• EXTRACT TO READ
▶

Nostalgia for Monarchy, in Nepal's Turbulent Times

16 April 2017, Anirban R Banerjee 
Whether the Nepalese want the palace back, is a matter to be resolved among themselves. What India requires to do, is to step u1p its efforts to assist the people of the Himalayan kingdom to realise their shattered dreams
It’s time for India to redefine its Nepal policy, correct the mistake of the previous Congress-led UPA (backed by the Left) plan and free the engagement from the clutches of the Left-Jawaharlal Nehru University (JNU) lobby and Neheruvian bureaucracy.
Nepal’s Chief of Army Staff  Rajendra Chhetri recently described the current situation in Nepal as “very volatile, difficult and challenging”, and asked the institution to remain prepared to face “any eventuality”. The present crisis started with the Maoist insurgency and the signing of 12-point agreement mediated by India on November 22, 2005.
Karan Singh, who had visited Nepal in April 2006 as a special emissary of then Prime Minister Manmohan Singh, in an interview to the Kathmandu daily, Naya Patrika, said that he was able to convince the last king of Nepal, Gyanendra, to hand over power to a transitional Government, something Gyanendra did gracefully to bring stability to his country. Karan Singh also revealed that the stated Indian position of the two-pillar Nepal policy of constitutional monarchy and Hindu state of Nepal was set aside, against the Indian public opinion.
He admitted, that there may have been another Government channel, with a greater influence on Nepal’s politics that made the change of policy happen. This is an abrupt change in one of the most significant pillars of Indian strategic foreign policy.
In April 2006, Gyanendra abdicated his power for preserving the unity of his country. The new constituent assembly was elected in April 2008, and it abolished the monarchy in May 2008.The monarchy’s removal and Nepal’s transition to a republic was not due to mandate from the people of Nepal but rather because of hidden political manoeuvring by the Left in India and the radical forces in Nepal. The Left of Nepal has been a brother-in-arm of the communists in India. The year 2006, provided an ideal opportunity to the Left in India and Nepal to work in tandem and deal a blow to the Hindu character of Nepal.

◀

• INFORMATION PROVIDED

▶

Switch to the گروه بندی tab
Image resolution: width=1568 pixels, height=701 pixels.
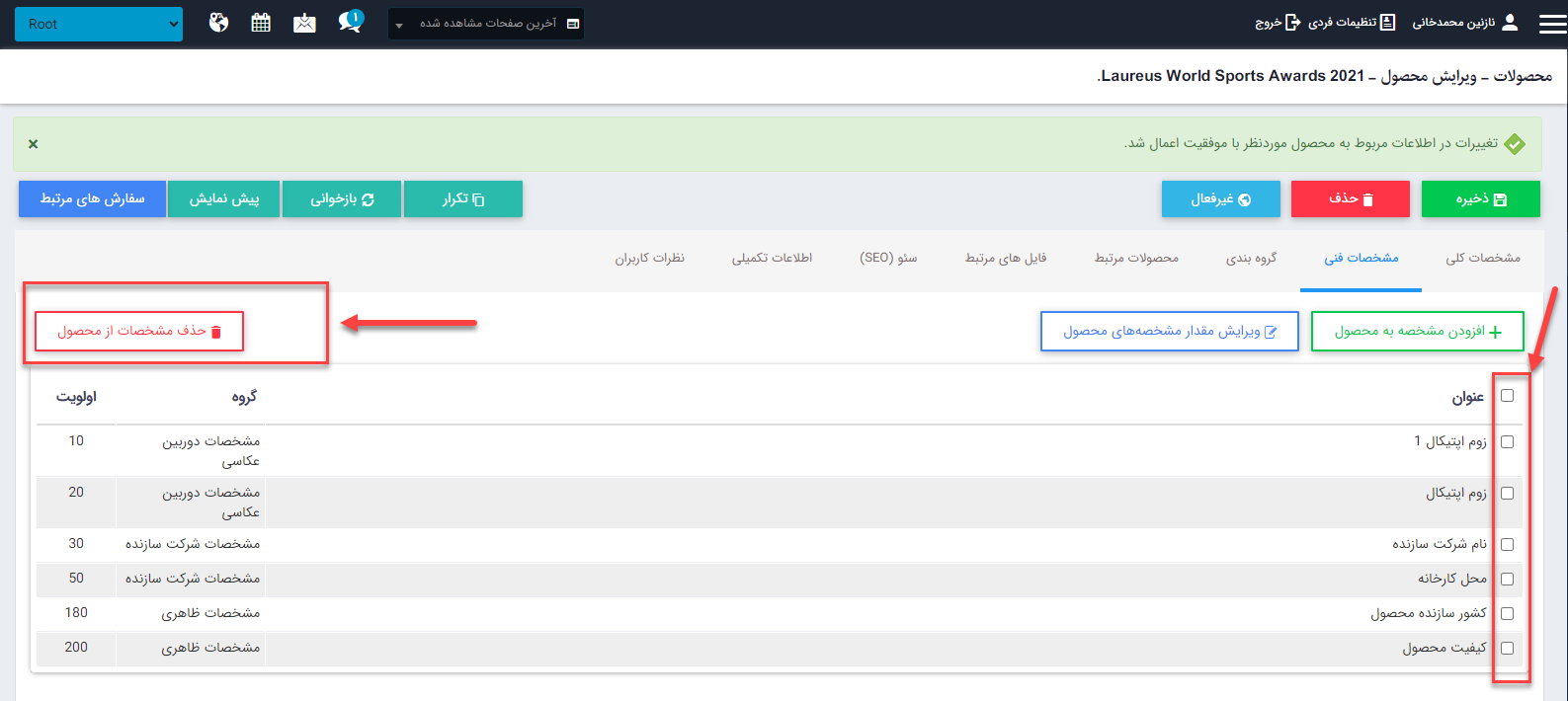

◀

• REQUIRED ACTIONS
A: Check each statement against the article on Nepal's monarchy. For each, answer yes or no and quote the words of the article that decide it.
(i) The constituent assembly abolished the monarchy in May 2008.
(ii) The 12-point agreement mediated by India was signed on November 22, 2006.
(iii) Rajendra Chhetri called the current situation in Nepal stable.
B: Extend the article on Nepal's monarchy past its last sentence.

• TASK RESULTS
A:
(i) Yes: "The new constituent assembly was elected in April 2008, and it abolished the monarchy in May 2008."
(ii) No: "the signing of 12-point agreement mediated by India on November 22, 2005"
(iii) No: "described the current situation in Nepal as “very volatile, difficult and challenging”"

B:
Karan Singh’s revelations in 2006 and subsequent events in the last decade have proven the point that post the abolition of monarchy, Leftist forces and foreign powers without the mandate from the people of Nepal imposed ‘secularism’ and ‘federalism’. The parties that assumed power in 2006, the foreign powers backing them and the civil society of Nepal appeared to be swayed by the argument that if Nepal had to become a republic, its Hindu identity must be done away with.
The idea of secularism is not undisputed but a version was forced upon Nepal. International NGOs and UN organs openly advocated the right to conversion as secularism’s integral part.
The JNU-Left in India and Nepal are against the Hindu Nationalism in both countries. According to Jonathan Gregson’s book, Massacre at the Palace: The Doomed Royal Dynasty of Nepal, Sonia Gandhi and Queen Aishwarya ran into conflict during the Saarc meet in mid 1980s over who should take precedence. This incident, along with Sonia Gandhi having being denied permission to enter the Pashupatinath temple on the ground that she was born a Catholic and Sonia Gandhi’s general unfavourable disposition towards the Hindu nationalists of India and Nepal, enabled all the anti-Hindu establishment forces in Nepal to seek support from the Left in India to abolish the Hindu state  and the monarchy.
The UPA Government continues to face accusation that it aligned with forces in Nepal that were the biggest threat to India’s internal security and stability of Nepal. Ten years down the line, the former king is more popular than many of Nepal’s politicians. All the false propaganda against stands exposed. He stood by his people at the time of crisis and showed statesmanship. He is admired across the world.  
The frmer Nepal king, Gyanendra Shah, has rightly pointed out the rise of discord in the country. The designs to divide the country under a revolutionary guise and Nepal’s secular federal  democratic republic status is still questioned by the majority of people; and rightly so. Time has come to review the past 10 years of political downslide and bring its perpetrators into account. The year 2006 saw the assimilation of the maoist into the democratic system of Nepal, renouncing violence which is very commendable, now all the Leftist forces that took over in 2006 must respect the wishes of the people and pave the way for unity in Nepal.
The former king has said if Hindu religion disappears, then Nepal’s culture will be in peril; and once culture disappears, civilisation will be lifeless. With Nepal’s culture and civilisation gone, its very existance would be in jeopardy.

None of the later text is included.